[EXERCISE MATERIAL Boundary: Start]
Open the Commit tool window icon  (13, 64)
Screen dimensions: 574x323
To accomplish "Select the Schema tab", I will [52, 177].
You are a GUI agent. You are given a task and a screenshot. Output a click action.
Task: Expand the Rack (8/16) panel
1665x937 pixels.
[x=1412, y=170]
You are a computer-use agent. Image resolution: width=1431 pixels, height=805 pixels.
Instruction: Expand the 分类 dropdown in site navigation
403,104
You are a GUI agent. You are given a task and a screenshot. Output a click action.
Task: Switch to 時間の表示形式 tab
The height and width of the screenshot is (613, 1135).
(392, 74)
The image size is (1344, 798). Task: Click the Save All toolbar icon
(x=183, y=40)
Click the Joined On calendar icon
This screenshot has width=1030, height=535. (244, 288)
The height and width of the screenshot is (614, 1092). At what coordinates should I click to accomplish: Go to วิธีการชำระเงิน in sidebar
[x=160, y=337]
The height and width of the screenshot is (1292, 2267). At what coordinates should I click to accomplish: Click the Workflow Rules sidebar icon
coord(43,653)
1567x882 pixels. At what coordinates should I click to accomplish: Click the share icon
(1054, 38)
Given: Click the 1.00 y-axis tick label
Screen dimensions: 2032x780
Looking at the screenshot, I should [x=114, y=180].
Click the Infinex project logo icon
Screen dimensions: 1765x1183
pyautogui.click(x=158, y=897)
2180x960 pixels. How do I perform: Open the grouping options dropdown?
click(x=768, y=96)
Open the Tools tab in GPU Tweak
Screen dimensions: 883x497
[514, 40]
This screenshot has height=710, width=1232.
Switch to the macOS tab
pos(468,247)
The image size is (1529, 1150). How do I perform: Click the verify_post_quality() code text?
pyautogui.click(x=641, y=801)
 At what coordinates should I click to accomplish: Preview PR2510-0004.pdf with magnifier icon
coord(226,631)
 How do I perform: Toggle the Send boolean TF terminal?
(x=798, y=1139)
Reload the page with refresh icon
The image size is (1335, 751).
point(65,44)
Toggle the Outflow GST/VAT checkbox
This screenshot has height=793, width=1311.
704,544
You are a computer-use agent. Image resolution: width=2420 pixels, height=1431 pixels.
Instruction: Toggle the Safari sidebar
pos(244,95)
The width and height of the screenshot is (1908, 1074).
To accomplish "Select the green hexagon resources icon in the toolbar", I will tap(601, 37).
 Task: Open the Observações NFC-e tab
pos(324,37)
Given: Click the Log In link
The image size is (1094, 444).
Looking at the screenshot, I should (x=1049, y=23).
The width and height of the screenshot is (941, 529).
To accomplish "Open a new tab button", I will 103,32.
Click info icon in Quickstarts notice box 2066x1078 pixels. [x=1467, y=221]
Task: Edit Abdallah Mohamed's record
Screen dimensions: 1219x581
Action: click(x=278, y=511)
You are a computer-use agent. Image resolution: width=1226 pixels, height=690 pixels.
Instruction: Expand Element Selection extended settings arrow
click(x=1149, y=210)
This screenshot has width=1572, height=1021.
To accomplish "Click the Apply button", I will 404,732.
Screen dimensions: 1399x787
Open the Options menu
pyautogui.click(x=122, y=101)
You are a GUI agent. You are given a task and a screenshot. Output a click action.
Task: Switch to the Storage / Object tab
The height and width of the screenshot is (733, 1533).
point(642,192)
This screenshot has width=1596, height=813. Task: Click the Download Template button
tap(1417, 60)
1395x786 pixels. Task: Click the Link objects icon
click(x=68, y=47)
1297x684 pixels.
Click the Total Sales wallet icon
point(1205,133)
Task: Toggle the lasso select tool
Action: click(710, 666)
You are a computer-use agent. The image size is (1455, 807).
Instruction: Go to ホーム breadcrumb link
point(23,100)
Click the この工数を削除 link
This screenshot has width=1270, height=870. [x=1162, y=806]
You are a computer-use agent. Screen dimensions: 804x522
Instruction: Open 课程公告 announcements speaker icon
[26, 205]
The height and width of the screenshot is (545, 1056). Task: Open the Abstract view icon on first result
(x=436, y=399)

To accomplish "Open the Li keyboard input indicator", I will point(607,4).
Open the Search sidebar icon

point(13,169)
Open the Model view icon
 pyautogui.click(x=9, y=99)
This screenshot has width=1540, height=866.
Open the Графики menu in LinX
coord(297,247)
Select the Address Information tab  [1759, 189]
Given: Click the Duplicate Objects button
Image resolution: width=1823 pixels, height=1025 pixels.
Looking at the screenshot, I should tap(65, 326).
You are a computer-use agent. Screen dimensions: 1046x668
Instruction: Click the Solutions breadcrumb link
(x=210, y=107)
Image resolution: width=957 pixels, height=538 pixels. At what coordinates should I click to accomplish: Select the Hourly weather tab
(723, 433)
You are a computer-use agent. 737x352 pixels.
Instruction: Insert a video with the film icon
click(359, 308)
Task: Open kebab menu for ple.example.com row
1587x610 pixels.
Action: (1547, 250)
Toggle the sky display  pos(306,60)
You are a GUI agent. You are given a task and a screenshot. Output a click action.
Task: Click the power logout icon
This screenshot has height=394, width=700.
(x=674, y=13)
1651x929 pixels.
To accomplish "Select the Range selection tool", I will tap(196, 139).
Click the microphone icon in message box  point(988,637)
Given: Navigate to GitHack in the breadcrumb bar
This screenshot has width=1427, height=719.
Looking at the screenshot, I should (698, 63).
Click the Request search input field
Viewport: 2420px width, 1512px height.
[EXERCISE MATERIAL Boundary: End]
#### [ACTION ITEM]
Within the material above, extract exactly the lines that start at the line containing "This screenshot has height=710, width=1232." and stop after the line containing "You are a computer-use agent. Image resolution: width=2420", and only those.

#### [YOUR RESPONSE]
This screenshot has height=710, width=1232.
Switch to the macOS tab
pos(468,247)
The image size is (1529, 1150). How do I perform: Click the verify_post_quality() code text?
pyautogui.click(x=641, y=801)
 At what coordinates should I click to accomplish: Preview PR2510-0004.pdf with magnifier icon
coord(226,631)
 How do I perform: Toggle the Send boolean TF terminal?
(x=798, y=1139)
Reload the page with refresh icon
The image size is (1335, 751).
point(65,44)
Toggle the Outflow GST/VAT checkbox
This screenshot has height=793, width=1311.
704,544
You are a computer-use agent. Image resolution: width=2420 pixels, height=1431 pixels.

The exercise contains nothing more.